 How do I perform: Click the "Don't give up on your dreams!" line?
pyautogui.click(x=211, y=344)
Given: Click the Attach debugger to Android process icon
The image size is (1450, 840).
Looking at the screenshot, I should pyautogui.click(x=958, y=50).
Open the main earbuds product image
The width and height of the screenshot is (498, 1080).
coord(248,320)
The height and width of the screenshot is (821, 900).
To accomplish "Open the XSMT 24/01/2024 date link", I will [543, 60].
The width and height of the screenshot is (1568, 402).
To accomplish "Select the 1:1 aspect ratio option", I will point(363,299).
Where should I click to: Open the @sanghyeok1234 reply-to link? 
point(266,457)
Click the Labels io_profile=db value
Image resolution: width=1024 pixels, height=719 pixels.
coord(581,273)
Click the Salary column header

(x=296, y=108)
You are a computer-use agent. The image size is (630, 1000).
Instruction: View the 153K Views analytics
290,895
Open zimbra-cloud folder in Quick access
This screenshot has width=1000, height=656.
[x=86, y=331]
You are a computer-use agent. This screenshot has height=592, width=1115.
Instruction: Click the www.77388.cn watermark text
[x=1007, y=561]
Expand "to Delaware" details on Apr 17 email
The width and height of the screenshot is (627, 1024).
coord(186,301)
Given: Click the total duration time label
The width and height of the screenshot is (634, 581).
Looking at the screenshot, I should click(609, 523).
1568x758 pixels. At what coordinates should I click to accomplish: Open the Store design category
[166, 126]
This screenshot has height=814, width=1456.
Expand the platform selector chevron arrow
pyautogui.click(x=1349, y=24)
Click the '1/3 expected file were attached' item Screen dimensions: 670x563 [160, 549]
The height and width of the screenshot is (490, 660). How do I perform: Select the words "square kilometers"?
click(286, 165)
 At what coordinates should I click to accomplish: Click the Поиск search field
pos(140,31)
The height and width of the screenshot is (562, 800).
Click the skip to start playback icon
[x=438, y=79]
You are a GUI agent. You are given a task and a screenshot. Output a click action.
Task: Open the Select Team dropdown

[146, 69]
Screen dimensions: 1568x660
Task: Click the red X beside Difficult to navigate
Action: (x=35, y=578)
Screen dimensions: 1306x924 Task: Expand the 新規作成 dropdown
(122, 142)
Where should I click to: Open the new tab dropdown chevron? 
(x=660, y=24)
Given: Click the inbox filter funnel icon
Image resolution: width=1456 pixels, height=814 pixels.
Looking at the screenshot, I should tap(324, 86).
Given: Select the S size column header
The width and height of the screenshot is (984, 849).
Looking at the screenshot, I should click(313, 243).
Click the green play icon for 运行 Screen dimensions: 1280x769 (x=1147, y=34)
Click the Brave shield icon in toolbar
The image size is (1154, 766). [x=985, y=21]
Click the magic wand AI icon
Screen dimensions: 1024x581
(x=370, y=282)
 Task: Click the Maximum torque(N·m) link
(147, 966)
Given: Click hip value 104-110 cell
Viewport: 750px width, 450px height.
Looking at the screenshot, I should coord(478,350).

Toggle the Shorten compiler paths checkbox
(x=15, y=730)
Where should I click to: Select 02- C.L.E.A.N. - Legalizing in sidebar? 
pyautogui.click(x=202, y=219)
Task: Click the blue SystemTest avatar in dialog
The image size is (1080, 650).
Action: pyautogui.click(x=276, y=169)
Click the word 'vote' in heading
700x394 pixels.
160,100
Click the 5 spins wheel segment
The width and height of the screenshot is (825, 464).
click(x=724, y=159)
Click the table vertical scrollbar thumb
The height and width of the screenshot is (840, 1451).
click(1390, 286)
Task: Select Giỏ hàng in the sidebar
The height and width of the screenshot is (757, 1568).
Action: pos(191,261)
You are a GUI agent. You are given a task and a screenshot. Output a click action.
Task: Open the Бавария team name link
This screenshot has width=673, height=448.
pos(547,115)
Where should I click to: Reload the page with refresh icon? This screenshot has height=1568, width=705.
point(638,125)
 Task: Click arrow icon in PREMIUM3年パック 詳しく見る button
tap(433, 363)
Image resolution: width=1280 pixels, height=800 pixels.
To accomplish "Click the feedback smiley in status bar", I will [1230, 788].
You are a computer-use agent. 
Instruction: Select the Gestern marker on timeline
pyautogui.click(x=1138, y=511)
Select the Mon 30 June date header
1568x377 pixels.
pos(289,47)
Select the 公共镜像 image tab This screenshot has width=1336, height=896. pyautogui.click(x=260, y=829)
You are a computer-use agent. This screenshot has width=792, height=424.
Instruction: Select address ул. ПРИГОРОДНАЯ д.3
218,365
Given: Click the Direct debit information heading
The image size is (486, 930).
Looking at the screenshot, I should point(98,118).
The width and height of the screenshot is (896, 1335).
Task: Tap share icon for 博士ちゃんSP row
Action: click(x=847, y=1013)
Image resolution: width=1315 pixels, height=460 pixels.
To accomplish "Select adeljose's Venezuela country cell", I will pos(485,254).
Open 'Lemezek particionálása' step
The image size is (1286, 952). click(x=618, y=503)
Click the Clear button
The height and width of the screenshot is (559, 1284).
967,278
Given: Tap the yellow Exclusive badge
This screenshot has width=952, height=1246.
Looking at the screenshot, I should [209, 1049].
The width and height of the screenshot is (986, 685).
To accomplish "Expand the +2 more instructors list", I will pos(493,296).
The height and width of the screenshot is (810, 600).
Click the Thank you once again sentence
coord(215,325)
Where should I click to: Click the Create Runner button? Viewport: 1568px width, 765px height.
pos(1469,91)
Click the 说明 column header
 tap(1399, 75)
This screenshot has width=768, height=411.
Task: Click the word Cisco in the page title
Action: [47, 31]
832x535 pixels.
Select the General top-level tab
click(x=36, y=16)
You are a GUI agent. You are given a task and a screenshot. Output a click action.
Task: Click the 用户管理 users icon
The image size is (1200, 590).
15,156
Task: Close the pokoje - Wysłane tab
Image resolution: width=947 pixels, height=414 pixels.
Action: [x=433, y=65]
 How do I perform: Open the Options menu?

*OBJECTIVE*: Quote all of the items above word for word, keeping every line in its original order.

*THE RESULT*:
 How do I perform: Click the "Don't give up on your dreams!" line?
pyautogui.click(x=211, y=344)
Given: Click the Attach debugger to Android process icon
The image size is (1450, 840).
Looking at the screenshot, I should pyautogui.click(x=958, y=50).
Open the main earbuds product image
The width and height of the screenshot is (498, 1080).
coord(248,320)
The height and width of the screenshot is (821, 900).
To accomplish "Open the XSMT 24/01/2024 date link", I will [543, 60].
The width and height of the screenshot is (1568, 402).
To accomplish "Select the 1:1 aspect ratio option", I will point(363,299).
Where should I click to: Open the @sanghyeok1234 reply-to link? 
point(266,457)
Click the Labels io_profile=db value
Image resolution: width=1024 pixels, height=719 pixels.
coord(581,273)
Click the Salary column header

(x=296, y=108)
You are a computer-use agent. The image size is (630, 1000).
Instruction: View the 153K Views analytics
290,895
Open zimbra-cloud folder in Quick access
This screenshot has width=1000, height=656.
[x=86, y=331]
You are a computer-use agent. This screenshot has height=592, width=1115.
Instruction: Click the www.77388.cn watermark text
[x=1007, y=561]
Expand "to Delaware" details on Apr 17 email
The width and height of the screenshot is (627, 1024).
coord(186,301)
Given: Click the total duration time label
The width and height of the screenshot is (634, 581).
Looking at the screenshot, I should click(609, 523).
1568x758 pixels. At what coordinates should I click to accomplish: Open the Store design category
[166, 126]
This screenshot has height=814, width=1456.
Expand the platform selector chevron arrow
pyautogui.click(x=1349, y=24)
Click the '1/3 expected file were attached' item Screen dimensions: 670x563 [160, 549]
The height and width of the screenshot is (490, 660). How do I perform: Select the words "square kilometers"?
click(286, 165)
 At what coordinates should I click to accomplish: Click the Поиск search field
pos(140,31)
The height and width of the screenshot is (562, 800).
Click the skip to start playback icon
[x=438, y=79]
You are a GUI agent. You are given a task and a screenshot. Output a click action.
Task: Open the Select Team dropdown

[146, 69]
Screen dimensions: 1568x660
Task: Click the red X beside Difficult to navigate
Action: (x=35, y=578)
Screen dimensions: 1306x924 Task: Expand the 新規作成 dropdown
(122, 142)
Where should I click to: Open the new tab dropdown chevron? 
(x=660, y=24)
Given: Click the inbox filter funnel icon
Image resolution: width=1456 pixels, height=814 pixels.
Looking at the screenshot, I should tap(324, 86).
Given: Select the S size column header
The width and height of the screenshot is (984, 849).
Looking at the screenshot, I should click(313, 243).
Click the green play icon for 运行 Screen dimensions: 1280x769 (x=1147, y=34)
Click the Brave shield icon in toolbar
The image size is (1154, 766). [x=985, y=21]
Click the magic wand AI icon
Screen dimensions: 1024x581
(x=370, y=282)
 Task: Click the Maximum torque(N·m) link
(147, 966)
Given: Click hip value 104-110 cell
Viewport: 750px width, 450px height.
Looking at the screenshot, I should coord(478,350).

Toggle the Shorten compiler paths checkbox
(x=15, y=730)
Where should I click to: Select 02- C.L.E.A.N. - Legalizing in sidebar? 
pyautogui.click(x=202, y=219)
Task: Click the blue SystemTest avatar in dialog
The image size is (1080, 650).
Action: pyautogui.click(x=276, y=169)
Click the word 'vote' in heading
700x394 pixels.
160,100
Click the 5 spins wheel segment
The width and height of the screenshot is (825, 464).
click(x=724, y=159)
Click the table vertical scrollbar thumb
The height and width of the screenshot is (840, 1451).
click(1390, 286)
Task: Select Giỏ hàng in the sidebar
The height and width of the screenshot is (757, 1568).
Action: pos(191,261)
You are a GUI agent. You are given a task and a screenshot. Output a click action.
Task: Open the Бавария team name link
This screenshot has width=673, height=448.
pos(547,115)
Where should I click to: Reload the page with refresh icon? This screenshot has height=1568, width=705.
point(638,125)
 Task: Click arrow icon in PREMIUM3年パック 詳しく見る button
tap(433, 363)
Image resolution: width=1280 pixels, height=800 pixels.
To accomplish "Click the feedback smiley in status bar", I will [1230, 788].
You are a computer-use agent. 
Instruction: Select the Gestern marker on timeline
pyautogui.click(x=1138, y=511)
Select the Mon 30 June date header
1568x377 pixels.
pos(289,47)
Select the 公共镜像 image tab This screenshot has width=1336, height=896. pyautogui.click(x=260, y=829)
You are a computer-use agent. This screenshot has width=792, height=424.
Instruction: Select address ул. ПРИГОРОДНАЯ д.3
218,365
Given: Click the Direct debit information heading
The image size is (486, 930).
Looking at the screenshot, I should point(98,118).
The width and height of the screenshot is (896, 1335).
Task: Tap share icon for 博士ちゃんSP row
Action: click(x=847, y=1013)
Image resolution: width=1315 pixels, height=460 pixels.
To accomplish "Select adeljose's Venezuela country cell", I will pos(485,254).
Open 'Lemezek particionálása' step
The image size is (1286, 952). click(x=618, y=503)
Click the Clear button
The height and width of the screenshot is (559, 1284).
967,278
Given: Tap the yellow Exclusive badge
This screenshot has width=952, height=1246.
Looking at the screenshot, I should [209, 1049].
The width and height of the screenshot is (986, 685).
To accomplish "Expand the +2 more instructors list", I will pos(493,296).
The height and width of the screenshot is (810, 600).
Click the Thank you once again sentence
coord(215,325)
Where should I click to: Click the Create Runner button? Viewport: 1568px width, 765px height.
pos(1469,91)
Click the 说明 column header
 tap(1399, 75)
This screenshot has width=768, height=411.
Task: Click the word Cisco in the page title
Action: [47, 31]
832x535 pixels.
Select the General top-level tab
click(x=36, y=16)
You are a GUI agent. You are given a task and a screenshot. Output a click action.
Task: Click the 用户管理 users icon
The image size is (1200, 590).
15,156
Task: Close the pokoje - Wysłane tab
Image resolution: width=947 pixels, height=414 pixels.
Action: [x=433, y=65]
 How do I perform: Open the Options menu?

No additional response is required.